The Comptroller General of the Nigeria Immigration Service (NIS), Kemi Nandap, has suspended the Comptrollers overseeing the Lagos-Seme border corridor amid allegations of widespread extortion by officers at the checkpoint. The action follows online reports detailing corrupt practices by personnel, which Nandap described as unacceptable and contrary to the service's standards. In a statement issued on Friday in Abuja by the Service Public Relations Officer, Mr Akinsola Akinlabi, she confirmed the suspension and the launch of a comprehensive investigation to identify all officers involved. Disciplinary measures will be applied promptly once the probe concludes. Nandap condemned the alleged extortion, stressing that such conduct violates the NIS's core values, ethics, and operational guidelines. She reaffirmed the service's commitment to professionalism, transparency, and efficiency at all entry and exit points nationwide. To support accountability, the public is urged to report misconduct via the NIS social media platforms—@nigimmigration on X, Instagram, and Facebook—or through the 24-hour contact centre numbers: 09121900655, 09121556359, and 09121477092.
Kemi Nandap's decision to suspend top border officials at Lagos-Seme without waiting for the investigation's conclusion breaks from the usual pattern of bureaucratic delay in responding to public complaints. By acting swiftly on social media allegations, she signals a potential shift in how the NIS handles accountability, placing her leadership style in contrast to past administrations that often downplayed or ignored similar reports. The use of public channels to announce disciplinary steps suggests an attempt to reclaim institutional credibility in real time.
The Lagos-Seme corridor is one of the busiest land borders in West Africa, linking Nigeria to Benin Republic and serving thousands of commercial haulers, traders, and commuters daily. Allegations of extortion here strike at the heart of cross-border trade, where informal payments have long functioned as hidden taxes that inflate transport costs and erode trust in state institutions. That Nandap cited online reports as the trigger for action underscores how digital visibility is now forcing state agencies to respond or risk reputational collapse.

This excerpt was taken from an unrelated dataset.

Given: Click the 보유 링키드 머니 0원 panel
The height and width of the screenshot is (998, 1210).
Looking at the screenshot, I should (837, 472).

For market traders, transporters, and ordinary citizens crossing the border, this move could mean fewer arbitrary charges—if enforcement is consistent. But unless the investigation leads to public outcomes and systemic reforms, the suspension may be seen as a temporary performance rather than lasting change. The availability of 24-hour hotlines is a small but tangible step toward accessible oversight.
This episode fits a growing trend where social media exposure forces institutional reactions in Nigeria's security agencies, from the EFCC to the FRSC. Public pressure, not internal audits, is increasingly what triggers accountability.